Input for this task START

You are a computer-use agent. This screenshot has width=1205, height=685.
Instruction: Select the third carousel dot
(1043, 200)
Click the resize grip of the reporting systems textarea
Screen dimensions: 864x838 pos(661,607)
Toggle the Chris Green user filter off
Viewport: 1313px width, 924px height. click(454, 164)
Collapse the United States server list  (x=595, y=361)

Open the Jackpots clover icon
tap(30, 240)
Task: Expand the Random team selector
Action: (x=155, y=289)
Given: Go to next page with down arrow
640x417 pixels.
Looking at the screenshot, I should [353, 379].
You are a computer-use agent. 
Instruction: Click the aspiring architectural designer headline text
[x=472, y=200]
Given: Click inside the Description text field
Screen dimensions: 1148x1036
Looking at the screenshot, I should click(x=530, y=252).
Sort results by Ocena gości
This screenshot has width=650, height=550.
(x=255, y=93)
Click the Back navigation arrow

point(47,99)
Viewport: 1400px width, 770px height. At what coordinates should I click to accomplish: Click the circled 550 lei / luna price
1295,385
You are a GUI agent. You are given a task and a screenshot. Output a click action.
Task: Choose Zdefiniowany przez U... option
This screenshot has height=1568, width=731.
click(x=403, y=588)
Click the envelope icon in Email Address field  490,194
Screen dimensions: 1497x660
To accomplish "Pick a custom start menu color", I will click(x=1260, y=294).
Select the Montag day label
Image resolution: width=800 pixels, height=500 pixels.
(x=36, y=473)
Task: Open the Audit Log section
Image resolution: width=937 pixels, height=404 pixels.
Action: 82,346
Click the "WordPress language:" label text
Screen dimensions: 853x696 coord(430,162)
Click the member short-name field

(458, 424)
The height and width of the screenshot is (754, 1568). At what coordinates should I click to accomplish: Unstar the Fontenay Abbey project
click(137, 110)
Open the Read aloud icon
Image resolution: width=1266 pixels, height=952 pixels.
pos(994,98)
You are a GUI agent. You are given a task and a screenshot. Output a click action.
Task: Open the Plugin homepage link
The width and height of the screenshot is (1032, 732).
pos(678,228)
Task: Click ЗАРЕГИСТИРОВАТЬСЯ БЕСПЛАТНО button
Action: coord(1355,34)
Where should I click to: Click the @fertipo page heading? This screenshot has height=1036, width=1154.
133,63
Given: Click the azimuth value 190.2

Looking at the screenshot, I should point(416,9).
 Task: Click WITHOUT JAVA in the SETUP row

Input for this task END

> **What you need to do**:
Find the line with "Toggle the Chris Green user filter off" in the material above. Reproduce it and each line after it up to and including the line with "Task: Open the Audit Log section".

> **Reply to the exercise**:
Toggle the Chris Green user filter off
Viewport: 1313px width, 924px height. click(454, 164)
Collapse the United States server list  (x=595, y=361)

Open the Jackpots clover icon
tap(30, 240)
Task: Expand the Random team selector
Action: (x=155, y=289)
Given: Go to next page with down arrow
640x417 pixels.
Looking at the screenshot, I should [353, 379].
You are a computer-use agent. 
Instruction: Click the aspiring architectural designer headline text
[x=472, y=200]
Given: Click inside the Description text field
Screen dimensions: 1148x1036
Looking at the screenshot, I should click(x=530, y=252).
Sort results by Ocena gości
This screenshot has width=650, height=550.
(x=255, y=93)
Click the Back navigation arrow

point(47,99)
Viewport: 1400px width, 770px height. At what coordinates should I click to accomplish: Click the circled 550 lei / luna price
1295,385
You are a GUI agent. You are given a task and a screenshot. Output a click action.
Task: Choose Zdefiniowany przez U... option
This screenshot has height=1568, width=731.
click(x=403, y=588)
Click the envelope icon in Email Address field  490,194
Screen dimensions: 1497x660
To accomplish "Pick a custom start menu color", I will click(x=1260, y=294).
Select the Montag day label
Image resolution: width=800 pixels, height=500 pixels.
(x=36, y=473)
Task: Open the Audit Log section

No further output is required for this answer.